1. To evaluate commercially available beneficial insect seed mixtures for purity, composition, and germination rates.
2. To monitor the communities of insects, both beneficial and otherwise, attracted to commonly planted cut flowers and cover crops on organic farms
3.Based on currently available literature, construct and evaluate a simple beneficial insect habitat designed to attract and build populations of Trichogramma wasps and Cotesia congregata, well-known parasitoids of eggs and larvae, respectively, of tomato fruitworms and hornworms.
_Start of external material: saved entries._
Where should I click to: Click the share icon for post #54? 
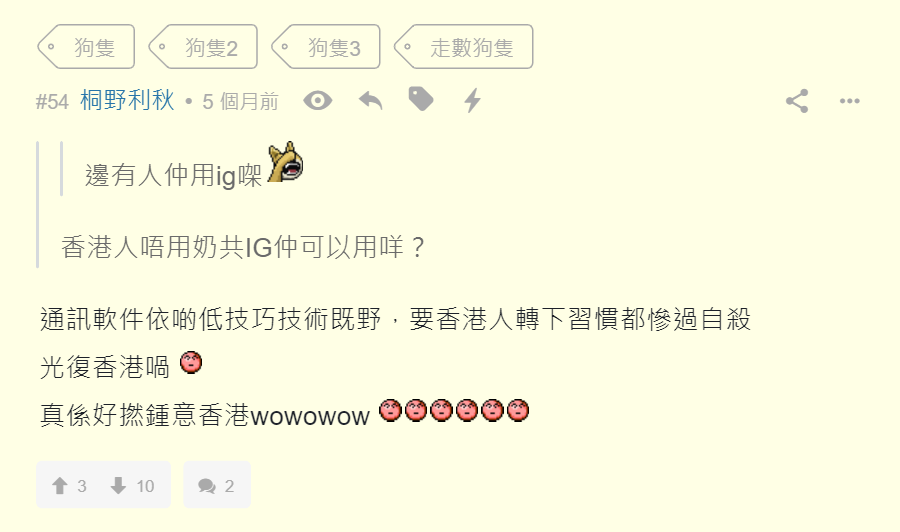coord(797,101)
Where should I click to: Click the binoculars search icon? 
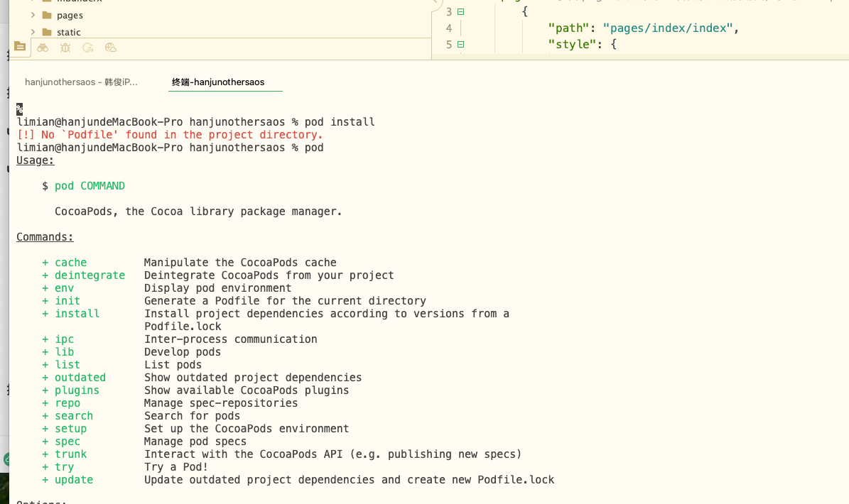coord(43,48)
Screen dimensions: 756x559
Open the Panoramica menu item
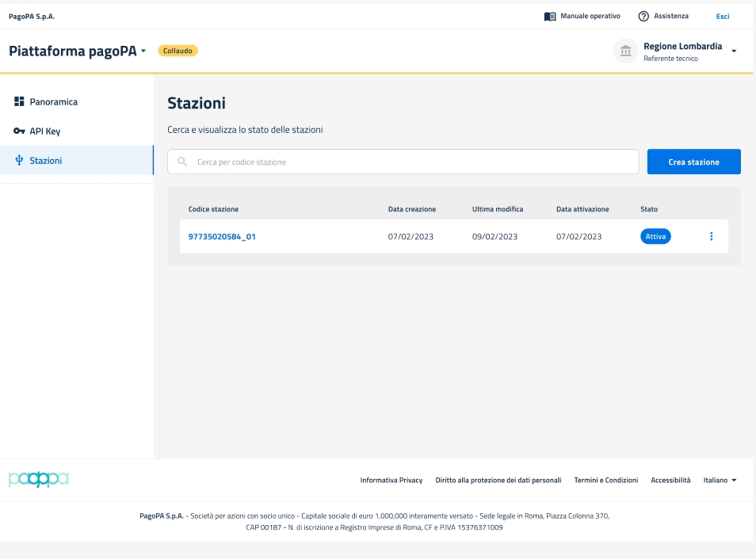click(x=53, y=102)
Accomplishments to Satisfy Objective 1: Composition of samples examined for objective 1 was variable, and often included weed seeds. Germination of the seeds under lab conditions was also variable, with some seeds not germinating because of previous insect damage. The germination and purity data are currently being analyzed. A field study looking at season-long growth characteristics of selected commercial beneficial insect habitats is currently underway.
Accomplishments to Satisfy Objective 2: A very wide variety of insects were attracted to the different plant mixes studied. Although these samples are still being processed, preliminary examination indicates significant differences in species and numbers of insects attracted to the various mixes. These insects had a wide range of feeding behaviors. These included beneficial insects such as predators, parasitoids, and pollinators, but also plant feeding pest insects, as well as predators and parasitoids of beneficial insects. In addition to insects attracted to the plants during daylight, we also looked at insects attracted at night. Some of the flowers present in the study plots were highly attractive to night-flying pests such as hornworm and fruitworm moths.
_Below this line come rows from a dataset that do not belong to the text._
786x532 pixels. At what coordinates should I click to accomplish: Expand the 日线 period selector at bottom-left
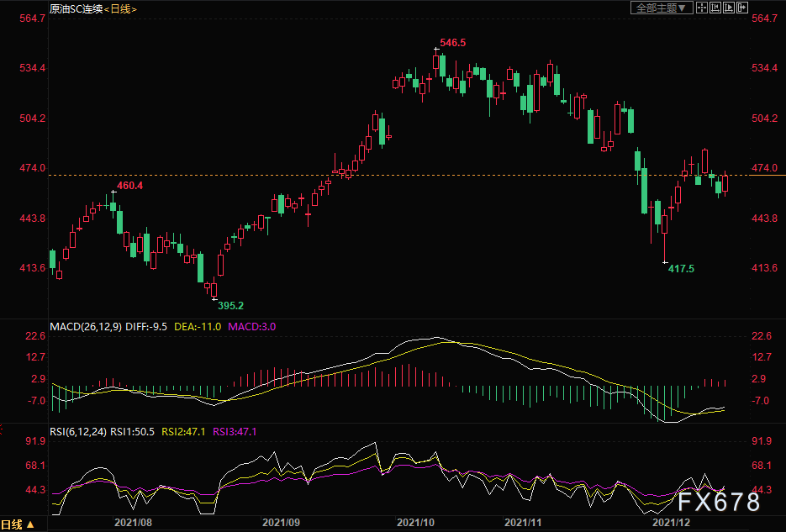(x=18, y=524)
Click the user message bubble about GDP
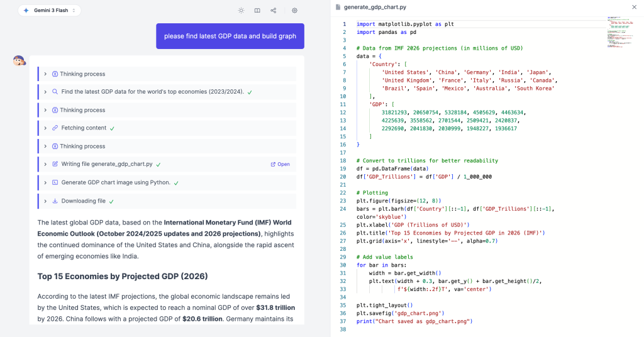This screenshot has height=337, width=644. tap(230, 36)

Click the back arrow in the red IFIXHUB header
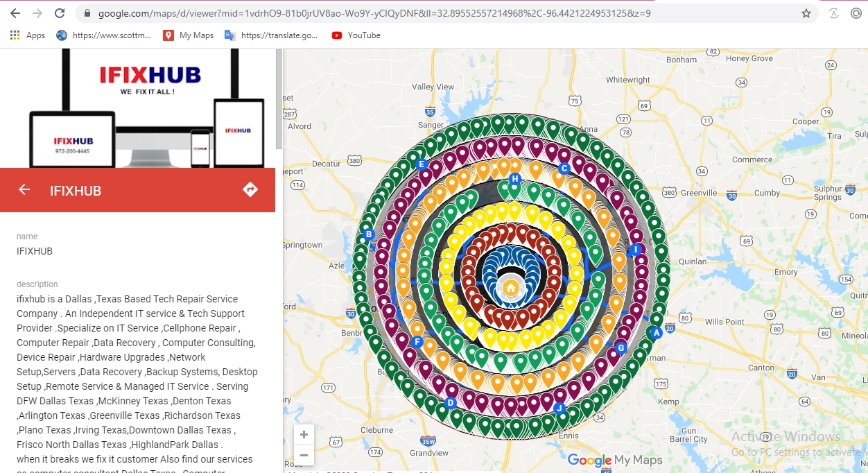(24, 189)
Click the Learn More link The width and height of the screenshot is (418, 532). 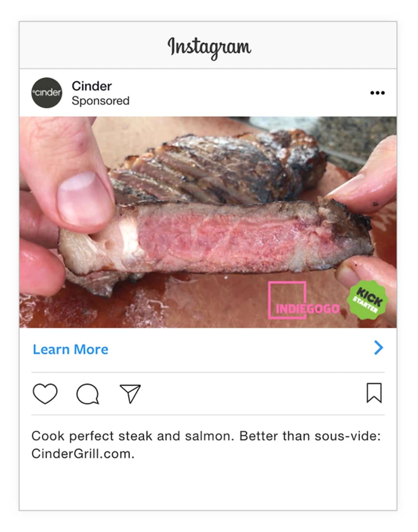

Accomplishments to Satisfy Objective 3: A field experiment to determine if surrounding tomato plots with beneficial insect habitat had any effect on the activity of beneficial insects and pests. A commercial beneficial insect habitat seed mix was used in the study. Plants were started in the greenhouse and transplanted to the field to create an optimal mix of plants, rather than depending on germination and growth in the field.. The beneficial insects primarily examined were Trichogramma wasps and Cotesia congregata, well-known parasitoids of eggs and larvae, respectively, of tomato fruitworms and hornworms. The data have not yet been analyzed. Data on pest numbers, crop damage and yield were also collected, but have not yet been analyzed.
Impacts and Contributions/Outcomes
This ongoing work has already produced information that will ultimately provide organic growers with sorely needed information on insect management. Specifically, it will begin to provide organic growers with guidance on selecting commercial beneficial habitat seed mixes, cut flowers, and cover crops to influence both beneficial and pest insect populations on their farms.